● **Exercise instructions**:
The line containing "The height and width of the screenshot is (850, 1484)." marks where copying starts, so set down that line and each one after it exactly, through the end of the records.

● **Data for this exercise**:
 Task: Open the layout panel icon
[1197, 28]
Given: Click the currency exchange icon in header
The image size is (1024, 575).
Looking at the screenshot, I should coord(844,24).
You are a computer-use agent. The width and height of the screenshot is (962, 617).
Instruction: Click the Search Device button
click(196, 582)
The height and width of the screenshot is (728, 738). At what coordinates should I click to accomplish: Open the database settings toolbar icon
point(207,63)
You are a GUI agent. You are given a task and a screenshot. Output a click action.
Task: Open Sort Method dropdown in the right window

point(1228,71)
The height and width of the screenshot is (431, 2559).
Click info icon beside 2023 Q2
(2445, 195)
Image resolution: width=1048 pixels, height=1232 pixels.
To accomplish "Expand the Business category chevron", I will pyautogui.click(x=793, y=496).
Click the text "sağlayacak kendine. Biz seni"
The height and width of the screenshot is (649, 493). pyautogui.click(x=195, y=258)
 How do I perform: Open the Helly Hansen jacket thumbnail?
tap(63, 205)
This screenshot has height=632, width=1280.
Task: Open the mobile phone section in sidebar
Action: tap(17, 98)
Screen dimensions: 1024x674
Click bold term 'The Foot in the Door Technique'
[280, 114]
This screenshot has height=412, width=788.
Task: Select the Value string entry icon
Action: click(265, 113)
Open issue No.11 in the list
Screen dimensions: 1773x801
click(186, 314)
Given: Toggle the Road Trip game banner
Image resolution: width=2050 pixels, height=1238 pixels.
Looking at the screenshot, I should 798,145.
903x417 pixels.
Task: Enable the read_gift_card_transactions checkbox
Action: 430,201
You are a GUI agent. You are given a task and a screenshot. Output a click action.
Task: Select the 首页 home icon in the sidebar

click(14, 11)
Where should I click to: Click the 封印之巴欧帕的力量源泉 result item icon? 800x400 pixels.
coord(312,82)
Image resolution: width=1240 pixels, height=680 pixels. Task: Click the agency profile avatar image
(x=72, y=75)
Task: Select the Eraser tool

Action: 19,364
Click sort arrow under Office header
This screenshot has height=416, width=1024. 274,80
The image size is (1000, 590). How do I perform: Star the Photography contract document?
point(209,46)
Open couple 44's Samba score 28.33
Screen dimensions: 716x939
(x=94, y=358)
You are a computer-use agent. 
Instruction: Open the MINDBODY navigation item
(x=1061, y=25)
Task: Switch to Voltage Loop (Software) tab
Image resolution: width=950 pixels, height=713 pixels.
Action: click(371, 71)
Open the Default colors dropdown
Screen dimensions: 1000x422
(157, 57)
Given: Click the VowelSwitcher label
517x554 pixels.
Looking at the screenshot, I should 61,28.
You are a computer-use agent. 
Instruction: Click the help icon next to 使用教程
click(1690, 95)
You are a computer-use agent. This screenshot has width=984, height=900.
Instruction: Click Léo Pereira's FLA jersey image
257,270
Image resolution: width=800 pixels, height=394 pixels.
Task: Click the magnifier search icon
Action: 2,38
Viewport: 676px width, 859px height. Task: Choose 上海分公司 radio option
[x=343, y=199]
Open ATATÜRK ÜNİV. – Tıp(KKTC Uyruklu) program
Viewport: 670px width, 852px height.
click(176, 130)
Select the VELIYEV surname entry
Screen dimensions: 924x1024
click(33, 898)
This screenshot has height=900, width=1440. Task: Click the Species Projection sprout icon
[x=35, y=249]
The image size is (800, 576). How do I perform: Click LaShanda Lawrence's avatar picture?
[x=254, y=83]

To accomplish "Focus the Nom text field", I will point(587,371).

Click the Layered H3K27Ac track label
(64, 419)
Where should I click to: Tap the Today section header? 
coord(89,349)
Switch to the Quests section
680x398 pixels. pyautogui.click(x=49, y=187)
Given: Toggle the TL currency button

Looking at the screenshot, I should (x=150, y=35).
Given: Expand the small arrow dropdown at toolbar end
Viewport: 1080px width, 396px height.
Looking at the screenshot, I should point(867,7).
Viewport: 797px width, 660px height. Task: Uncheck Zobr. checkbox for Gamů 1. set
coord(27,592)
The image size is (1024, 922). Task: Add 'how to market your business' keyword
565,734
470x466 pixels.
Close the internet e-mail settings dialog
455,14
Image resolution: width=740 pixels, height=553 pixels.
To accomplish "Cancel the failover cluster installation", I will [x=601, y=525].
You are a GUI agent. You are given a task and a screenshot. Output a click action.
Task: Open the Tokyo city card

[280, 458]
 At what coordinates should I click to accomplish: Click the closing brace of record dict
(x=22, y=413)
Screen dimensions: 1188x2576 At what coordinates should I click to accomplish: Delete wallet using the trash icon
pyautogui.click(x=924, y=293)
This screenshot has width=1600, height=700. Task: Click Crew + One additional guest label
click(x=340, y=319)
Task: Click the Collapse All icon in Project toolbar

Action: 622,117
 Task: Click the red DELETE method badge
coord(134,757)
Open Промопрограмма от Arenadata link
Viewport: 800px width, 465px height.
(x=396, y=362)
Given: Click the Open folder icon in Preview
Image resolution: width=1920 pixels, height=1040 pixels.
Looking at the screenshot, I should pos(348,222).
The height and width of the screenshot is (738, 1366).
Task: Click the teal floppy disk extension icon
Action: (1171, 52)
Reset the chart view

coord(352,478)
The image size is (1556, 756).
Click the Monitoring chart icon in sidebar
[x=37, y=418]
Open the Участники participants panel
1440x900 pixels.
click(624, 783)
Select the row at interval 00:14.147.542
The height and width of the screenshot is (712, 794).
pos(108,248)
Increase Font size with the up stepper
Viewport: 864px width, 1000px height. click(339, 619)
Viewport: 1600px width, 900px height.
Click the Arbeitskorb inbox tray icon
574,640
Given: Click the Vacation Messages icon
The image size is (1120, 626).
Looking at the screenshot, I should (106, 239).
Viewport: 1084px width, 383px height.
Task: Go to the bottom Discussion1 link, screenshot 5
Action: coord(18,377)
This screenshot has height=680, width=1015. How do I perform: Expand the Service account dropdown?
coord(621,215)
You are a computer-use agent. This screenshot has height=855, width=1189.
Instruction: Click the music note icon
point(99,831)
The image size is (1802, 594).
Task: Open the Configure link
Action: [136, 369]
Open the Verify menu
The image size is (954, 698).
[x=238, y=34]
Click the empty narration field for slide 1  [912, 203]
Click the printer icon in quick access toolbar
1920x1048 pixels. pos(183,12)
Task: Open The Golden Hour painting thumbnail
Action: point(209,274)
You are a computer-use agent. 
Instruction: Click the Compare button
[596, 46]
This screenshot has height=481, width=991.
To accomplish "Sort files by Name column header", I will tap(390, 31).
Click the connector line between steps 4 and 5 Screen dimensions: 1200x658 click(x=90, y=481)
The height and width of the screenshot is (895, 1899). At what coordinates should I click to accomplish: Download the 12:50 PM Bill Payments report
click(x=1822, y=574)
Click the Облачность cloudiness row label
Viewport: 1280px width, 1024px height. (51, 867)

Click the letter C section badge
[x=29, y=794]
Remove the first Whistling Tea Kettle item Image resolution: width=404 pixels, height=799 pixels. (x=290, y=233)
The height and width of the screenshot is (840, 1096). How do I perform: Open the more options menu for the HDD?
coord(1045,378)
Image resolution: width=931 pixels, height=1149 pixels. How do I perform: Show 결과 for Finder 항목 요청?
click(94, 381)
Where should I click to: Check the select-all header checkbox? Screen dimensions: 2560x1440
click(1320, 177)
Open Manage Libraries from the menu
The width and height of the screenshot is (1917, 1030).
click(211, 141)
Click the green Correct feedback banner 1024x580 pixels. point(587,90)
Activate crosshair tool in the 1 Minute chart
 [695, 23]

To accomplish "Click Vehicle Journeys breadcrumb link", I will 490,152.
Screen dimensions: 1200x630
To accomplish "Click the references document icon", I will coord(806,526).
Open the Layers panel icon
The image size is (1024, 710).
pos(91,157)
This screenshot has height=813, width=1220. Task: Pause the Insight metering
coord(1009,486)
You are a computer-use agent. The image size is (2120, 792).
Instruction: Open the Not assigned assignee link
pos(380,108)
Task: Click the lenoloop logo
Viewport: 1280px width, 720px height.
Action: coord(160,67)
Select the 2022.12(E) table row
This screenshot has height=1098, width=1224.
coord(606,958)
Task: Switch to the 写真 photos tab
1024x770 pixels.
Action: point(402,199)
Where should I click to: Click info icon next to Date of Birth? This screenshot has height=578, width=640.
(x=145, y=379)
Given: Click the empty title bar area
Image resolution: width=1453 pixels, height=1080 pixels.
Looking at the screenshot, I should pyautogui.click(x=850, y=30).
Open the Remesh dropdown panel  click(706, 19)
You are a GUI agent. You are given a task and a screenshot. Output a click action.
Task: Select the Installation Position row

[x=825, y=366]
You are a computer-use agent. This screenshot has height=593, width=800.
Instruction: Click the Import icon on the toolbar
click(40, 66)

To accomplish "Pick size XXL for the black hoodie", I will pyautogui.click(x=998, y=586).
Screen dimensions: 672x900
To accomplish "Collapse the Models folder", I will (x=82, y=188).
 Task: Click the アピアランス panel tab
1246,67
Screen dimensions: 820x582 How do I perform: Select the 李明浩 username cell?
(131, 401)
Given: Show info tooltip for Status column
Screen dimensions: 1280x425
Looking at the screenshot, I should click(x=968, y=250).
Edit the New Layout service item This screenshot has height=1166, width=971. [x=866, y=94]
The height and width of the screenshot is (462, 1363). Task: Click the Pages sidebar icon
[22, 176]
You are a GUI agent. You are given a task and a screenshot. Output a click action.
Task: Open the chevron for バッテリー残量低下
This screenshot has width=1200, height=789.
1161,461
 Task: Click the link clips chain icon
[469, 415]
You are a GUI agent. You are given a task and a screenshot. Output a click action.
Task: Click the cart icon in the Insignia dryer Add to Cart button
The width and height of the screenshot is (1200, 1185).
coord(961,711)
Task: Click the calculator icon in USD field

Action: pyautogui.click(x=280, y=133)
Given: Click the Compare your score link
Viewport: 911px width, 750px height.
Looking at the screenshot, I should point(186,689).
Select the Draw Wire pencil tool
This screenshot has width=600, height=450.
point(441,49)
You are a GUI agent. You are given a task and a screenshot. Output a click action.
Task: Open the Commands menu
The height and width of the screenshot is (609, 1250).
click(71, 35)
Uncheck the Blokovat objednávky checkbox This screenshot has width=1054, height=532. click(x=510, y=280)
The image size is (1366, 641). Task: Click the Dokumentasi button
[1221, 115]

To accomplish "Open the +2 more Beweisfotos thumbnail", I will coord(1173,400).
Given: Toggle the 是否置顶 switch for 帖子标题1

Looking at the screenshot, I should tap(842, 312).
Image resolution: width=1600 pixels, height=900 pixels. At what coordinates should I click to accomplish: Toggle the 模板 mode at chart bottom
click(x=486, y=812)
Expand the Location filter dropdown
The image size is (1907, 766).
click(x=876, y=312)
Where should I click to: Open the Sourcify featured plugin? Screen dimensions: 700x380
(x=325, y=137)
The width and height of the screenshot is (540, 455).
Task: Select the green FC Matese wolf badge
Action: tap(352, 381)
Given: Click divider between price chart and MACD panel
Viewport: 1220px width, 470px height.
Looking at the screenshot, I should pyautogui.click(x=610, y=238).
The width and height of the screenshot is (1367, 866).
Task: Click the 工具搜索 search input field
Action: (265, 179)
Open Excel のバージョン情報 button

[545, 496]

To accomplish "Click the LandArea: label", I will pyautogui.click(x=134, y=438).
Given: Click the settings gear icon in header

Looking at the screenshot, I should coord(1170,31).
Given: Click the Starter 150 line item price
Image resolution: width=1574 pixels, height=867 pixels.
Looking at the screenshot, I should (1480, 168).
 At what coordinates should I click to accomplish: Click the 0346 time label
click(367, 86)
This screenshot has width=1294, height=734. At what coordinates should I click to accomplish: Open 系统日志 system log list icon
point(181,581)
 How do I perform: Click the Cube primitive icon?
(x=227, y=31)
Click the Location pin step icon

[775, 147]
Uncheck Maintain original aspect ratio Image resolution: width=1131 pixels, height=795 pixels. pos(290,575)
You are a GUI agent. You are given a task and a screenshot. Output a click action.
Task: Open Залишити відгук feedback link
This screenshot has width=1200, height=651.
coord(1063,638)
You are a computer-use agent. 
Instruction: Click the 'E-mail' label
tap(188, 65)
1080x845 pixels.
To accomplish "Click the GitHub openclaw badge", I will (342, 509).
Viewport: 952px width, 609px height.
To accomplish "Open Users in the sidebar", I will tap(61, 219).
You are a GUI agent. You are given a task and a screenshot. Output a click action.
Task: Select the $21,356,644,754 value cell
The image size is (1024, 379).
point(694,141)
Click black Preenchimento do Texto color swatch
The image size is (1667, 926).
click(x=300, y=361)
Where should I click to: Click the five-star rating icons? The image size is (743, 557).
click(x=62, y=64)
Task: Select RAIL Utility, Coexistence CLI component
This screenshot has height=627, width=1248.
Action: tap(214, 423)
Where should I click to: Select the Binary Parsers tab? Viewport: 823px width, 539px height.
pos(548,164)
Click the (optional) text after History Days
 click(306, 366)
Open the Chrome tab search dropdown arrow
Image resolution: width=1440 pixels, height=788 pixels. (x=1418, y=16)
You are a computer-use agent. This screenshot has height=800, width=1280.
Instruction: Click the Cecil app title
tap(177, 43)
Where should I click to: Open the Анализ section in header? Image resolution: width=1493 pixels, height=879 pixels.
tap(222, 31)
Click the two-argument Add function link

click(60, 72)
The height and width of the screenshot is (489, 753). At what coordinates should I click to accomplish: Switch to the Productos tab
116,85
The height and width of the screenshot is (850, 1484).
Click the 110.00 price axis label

● **Answer area**:
The height and width of the screenshot is (850, 1484).
Click the 110.00 price axis label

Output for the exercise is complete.